See the Configuration File Reference section for more details.

---
filesystems:
default:
schedule: custom1
wekatester-fs:
schedule: custom1
schedules:
custom1:
monthly:
date: 2
retain: 12
time: 1100
upload: false
weekly:
retain: 4
time: 0
weekday: 6
upload: false
daily:
retain: 7
start_day: 0
stop_day: 5
time: 1900
upload: false
hourly:
retain: 10
start_day: 0
start_time: 800
stop_day: 6
stop_time: 2100
snap_minute: 0
upload: true
custom2:
monthly:
retain: 3

Snapshot Naming

The format of the snapshot names is Schedule.YYYY-MM-DD_HHMM, with the access point @GMT-YYYY.MM.DD-HH.MM.SS. For example, a snapshot might be named hourly.2021-03-10_1700 and have the access point @GMT-2021.03.10-17.00.00. The snapshot name will be in the local timezone and the access point in GMT (in this example, the server timezone is set to GMT time).

The reason for naming them as such is that the snapshot name is more human-readable, and the access point is more machine-readable, and in particular, is compatible with Windows "previous versions" functionality, for those with Windows clients using Weka's SMB service.

For deletion, the snapshots are sorted according to the creation date, and the oldest snapshots are deleted until there are retain snapshots left for the particular Schedule.

Note: we are unable to distinguish between user-created and snapshot manager-created snapshots, other than by the name, so when creating user-created snapshots, you should use a different naming format; if the same naming format is used, the user-created snapshots may be selected for deletion automatically.

Deploying the Snapshot Management Tool

Step 1: Installing the SnapTool package

You can choose between various packaging options - Docker container, pre-compiled binary, and Python sources.

Use either step 1a, 1b, or 1c to install the package.

Step 1a: Getting the container

Get and run the container:

docker pull wekasolutions/snaptool

Step 1b: Getting the binary version

Go to https://github.com/weka/snaptool/releases and download the tarball from the latest release. As of time of this last doc update, the current version is 0.9.1, so download the snaptool-0.9.1.tar file from the Version-0.9.1 release. Copy this file to your management server or VM, and unpack it:

tar xvf snaptool-0.9.1.tar
cd snaptool

Step 1c: Getting the sources

You can either git clone https://github.com/weka/snaptool or go to https://github.com/weka/snaptool/releases and download the source tarball.

After cloning or unpacking the tarball, you will need to pip3 install -r requirements.txt to install all the required python modules.

Step 2: Running SnapTool

The first thing you need to do, regardless of the manner you wish to run the SnapTool, is to edit the configuration file, snaptool.yml and configure it for what filesystems you wish to manage. See the above Configuration section for details.

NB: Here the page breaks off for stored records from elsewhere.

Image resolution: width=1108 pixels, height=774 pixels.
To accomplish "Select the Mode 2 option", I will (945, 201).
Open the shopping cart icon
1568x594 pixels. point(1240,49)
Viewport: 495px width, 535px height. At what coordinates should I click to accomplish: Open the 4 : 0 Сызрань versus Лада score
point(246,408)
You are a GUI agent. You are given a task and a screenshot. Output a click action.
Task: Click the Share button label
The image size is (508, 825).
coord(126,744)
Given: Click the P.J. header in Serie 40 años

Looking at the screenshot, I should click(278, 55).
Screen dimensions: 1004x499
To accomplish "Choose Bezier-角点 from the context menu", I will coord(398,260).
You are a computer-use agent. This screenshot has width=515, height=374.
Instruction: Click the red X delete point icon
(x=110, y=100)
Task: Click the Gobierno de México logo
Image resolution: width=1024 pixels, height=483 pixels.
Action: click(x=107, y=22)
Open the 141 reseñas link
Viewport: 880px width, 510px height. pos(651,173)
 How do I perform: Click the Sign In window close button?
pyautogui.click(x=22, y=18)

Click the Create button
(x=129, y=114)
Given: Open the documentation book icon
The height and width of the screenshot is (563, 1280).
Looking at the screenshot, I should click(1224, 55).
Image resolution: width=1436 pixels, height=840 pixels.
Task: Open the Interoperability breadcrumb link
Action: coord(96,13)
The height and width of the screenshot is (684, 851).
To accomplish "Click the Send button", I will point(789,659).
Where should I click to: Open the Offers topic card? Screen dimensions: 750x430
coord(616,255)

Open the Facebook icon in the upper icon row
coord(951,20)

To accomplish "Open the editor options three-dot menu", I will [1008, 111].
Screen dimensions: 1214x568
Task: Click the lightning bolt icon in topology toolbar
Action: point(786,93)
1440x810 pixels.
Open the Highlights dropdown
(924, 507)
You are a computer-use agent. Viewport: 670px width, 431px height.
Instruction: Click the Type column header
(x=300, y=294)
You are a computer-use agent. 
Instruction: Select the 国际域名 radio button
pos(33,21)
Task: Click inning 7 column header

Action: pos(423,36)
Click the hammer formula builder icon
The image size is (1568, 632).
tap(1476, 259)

Secondly, you'll need your CLUSTER_SPEC as described in the ClusterSpecs section.

Step 2a: Running with Docker

The snaptool is run in much the same way as other Weka Docker containers:

docker run -d --network=host \
--mount type=bind,source=/root/.weka/,target=/weka/.weka/ \
--mount type=bind,source=/dev/log,target=/dev/log \
--mount type=bind,source=/etc/hosts,target=/etc/hosts \
--mount type=bind,source=$PWD/snaptool.yml,target=/weka/snaptool.yml \
wekasolutions/snaptool weka01,weka02,weka09:~/.weka/myauthfile

Step 2b: Running the binary version or Python script

We suggest that you run the snaptool via a systemd startup script or similar, but from the command-line you can run it as such:

./snaptool -vvv weka01,weka02,weka09:~/.weka/myauthfile

The syntax for running either the python script or binary version is the same.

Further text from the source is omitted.